Background and Purpose: Nanoshells (NS) are nanoparticles consisting of a dielectric silica core covered by a thin gold shell. Nanoshells can be designed to absorb near-infrared (NIR) light strongly to generate heat and provide optically guided hyperthermic ablation. Laser-activated gold nanoshells (LAGN) may offer a minimally invasive targeted ablative treatment for prostate cancer. We studied the in-vitro effectiveness of LAGN ablation on human prostate cancer cells. Materials and Methods: Two human prostate cancer (PCa) cell lines, PC-3 and C4-2, were grown to 80% confluency in T medium with 5% fetal bovine serum. In order to determine a threshold concentration of gold nanoshells (GNS) needed to achieve full cellular ablation, dose titration was performed. In subsequent experiments, GNS were added to PCa cells in phosphate-buffered saline at concentrations above the predetermined threshold. The cells were then exposed to NIR light (810 nm, 88 W/cm2) for 5 minutes and stained immediately for viability using the Calcein AM assay. For determining long-term cell survival, the crystal violet assay was employed. Results: The GNS could be evenly distributed across the culture plates.

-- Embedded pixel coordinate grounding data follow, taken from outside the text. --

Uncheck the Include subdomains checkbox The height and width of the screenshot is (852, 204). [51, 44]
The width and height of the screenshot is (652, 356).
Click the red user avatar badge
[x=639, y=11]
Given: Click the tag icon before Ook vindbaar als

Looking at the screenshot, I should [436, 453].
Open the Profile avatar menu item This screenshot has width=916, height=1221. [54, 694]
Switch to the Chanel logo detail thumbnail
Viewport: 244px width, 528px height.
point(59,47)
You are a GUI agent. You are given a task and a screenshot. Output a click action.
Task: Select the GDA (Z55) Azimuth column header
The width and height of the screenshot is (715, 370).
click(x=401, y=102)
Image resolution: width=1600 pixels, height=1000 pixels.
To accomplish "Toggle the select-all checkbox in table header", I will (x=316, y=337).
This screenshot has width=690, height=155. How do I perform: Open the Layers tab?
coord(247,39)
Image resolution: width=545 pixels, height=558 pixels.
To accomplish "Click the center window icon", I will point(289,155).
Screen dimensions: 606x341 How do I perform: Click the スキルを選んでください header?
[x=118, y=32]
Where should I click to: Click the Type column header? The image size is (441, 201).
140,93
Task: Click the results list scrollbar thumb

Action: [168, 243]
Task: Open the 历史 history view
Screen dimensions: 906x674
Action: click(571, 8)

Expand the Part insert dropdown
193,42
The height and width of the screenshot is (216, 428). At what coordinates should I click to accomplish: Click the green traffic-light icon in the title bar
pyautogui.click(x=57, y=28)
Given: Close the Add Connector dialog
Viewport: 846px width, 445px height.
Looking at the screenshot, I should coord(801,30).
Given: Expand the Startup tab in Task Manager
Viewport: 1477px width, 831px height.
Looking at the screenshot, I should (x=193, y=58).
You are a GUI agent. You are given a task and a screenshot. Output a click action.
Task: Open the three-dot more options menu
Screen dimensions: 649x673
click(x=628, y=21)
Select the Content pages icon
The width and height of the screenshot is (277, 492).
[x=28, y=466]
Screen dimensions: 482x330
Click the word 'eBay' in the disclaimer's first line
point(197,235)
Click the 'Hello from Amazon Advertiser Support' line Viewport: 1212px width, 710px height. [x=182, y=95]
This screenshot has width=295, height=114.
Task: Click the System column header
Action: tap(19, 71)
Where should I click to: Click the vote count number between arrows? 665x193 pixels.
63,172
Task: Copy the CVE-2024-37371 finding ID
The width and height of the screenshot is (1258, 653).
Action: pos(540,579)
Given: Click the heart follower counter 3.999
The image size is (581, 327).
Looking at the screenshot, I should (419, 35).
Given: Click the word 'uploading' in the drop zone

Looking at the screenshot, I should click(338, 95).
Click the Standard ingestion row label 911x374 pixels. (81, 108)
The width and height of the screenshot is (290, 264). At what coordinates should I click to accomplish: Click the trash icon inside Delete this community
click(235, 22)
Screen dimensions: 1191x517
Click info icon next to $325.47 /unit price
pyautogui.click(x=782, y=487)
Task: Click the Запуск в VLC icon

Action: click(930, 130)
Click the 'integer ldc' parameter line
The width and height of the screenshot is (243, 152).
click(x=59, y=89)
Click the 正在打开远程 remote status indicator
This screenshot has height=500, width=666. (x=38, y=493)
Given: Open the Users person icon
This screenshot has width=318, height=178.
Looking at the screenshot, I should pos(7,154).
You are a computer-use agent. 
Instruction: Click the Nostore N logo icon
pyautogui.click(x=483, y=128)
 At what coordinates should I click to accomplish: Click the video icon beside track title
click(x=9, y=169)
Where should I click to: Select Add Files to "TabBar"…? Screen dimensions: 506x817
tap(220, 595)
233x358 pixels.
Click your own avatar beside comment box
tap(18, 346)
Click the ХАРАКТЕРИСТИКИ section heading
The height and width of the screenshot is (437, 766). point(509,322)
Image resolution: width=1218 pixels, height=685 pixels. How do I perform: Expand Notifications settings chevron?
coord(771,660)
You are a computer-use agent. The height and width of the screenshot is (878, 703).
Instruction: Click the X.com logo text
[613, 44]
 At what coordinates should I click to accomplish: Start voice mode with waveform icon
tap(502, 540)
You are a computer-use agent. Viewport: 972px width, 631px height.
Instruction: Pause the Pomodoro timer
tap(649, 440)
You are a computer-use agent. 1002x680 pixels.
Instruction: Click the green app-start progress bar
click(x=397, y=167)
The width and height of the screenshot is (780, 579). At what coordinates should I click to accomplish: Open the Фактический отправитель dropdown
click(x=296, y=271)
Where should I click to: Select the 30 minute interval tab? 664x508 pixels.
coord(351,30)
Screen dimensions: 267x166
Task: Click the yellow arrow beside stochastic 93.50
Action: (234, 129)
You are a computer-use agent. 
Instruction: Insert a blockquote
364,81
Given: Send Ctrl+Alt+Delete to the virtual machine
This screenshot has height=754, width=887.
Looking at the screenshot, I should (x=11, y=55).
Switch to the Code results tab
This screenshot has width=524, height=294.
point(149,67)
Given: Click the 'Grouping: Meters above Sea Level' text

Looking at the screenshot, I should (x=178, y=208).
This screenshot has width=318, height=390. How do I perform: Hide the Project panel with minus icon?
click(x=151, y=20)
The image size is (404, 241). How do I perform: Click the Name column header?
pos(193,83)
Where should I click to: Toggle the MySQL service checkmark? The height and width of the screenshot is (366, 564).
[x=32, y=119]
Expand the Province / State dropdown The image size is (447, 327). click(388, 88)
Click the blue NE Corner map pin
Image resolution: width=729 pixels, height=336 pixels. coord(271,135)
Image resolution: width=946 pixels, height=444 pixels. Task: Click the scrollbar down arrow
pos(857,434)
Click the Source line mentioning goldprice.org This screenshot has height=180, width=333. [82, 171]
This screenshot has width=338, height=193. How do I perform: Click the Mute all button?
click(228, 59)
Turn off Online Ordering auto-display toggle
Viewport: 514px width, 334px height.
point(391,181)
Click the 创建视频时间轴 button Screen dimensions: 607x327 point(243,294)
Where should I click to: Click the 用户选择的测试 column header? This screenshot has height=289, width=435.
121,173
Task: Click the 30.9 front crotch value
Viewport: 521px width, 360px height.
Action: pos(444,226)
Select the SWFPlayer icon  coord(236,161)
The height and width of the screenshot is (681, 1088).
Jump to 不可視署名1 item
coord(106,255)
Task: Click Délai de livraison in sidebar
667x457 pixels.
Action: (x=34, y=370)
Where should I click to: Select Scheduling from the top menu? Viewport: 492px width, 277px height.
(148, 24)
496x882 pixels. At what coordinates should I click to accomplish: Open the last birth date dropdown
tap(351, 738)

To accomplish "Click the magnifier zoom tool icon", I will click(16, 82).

A ratio of 5000 GNS per PCa cell was critical for achieving cell kill. Cells treated with GNS + NIR demonstrated a laser-specific zone of cell death. The crystal violet viability assay confirmed consistent cell death rather than induction of cell dormancy. Cells treated with GNS alone or with NIR light alone demonstrated no toxicity. Conclusion: Laser-activated gold nanoshells can ablate human PCa cells in vitro. This nanoparticle technology is an attractive therapeutic agent for selective tumor ablation.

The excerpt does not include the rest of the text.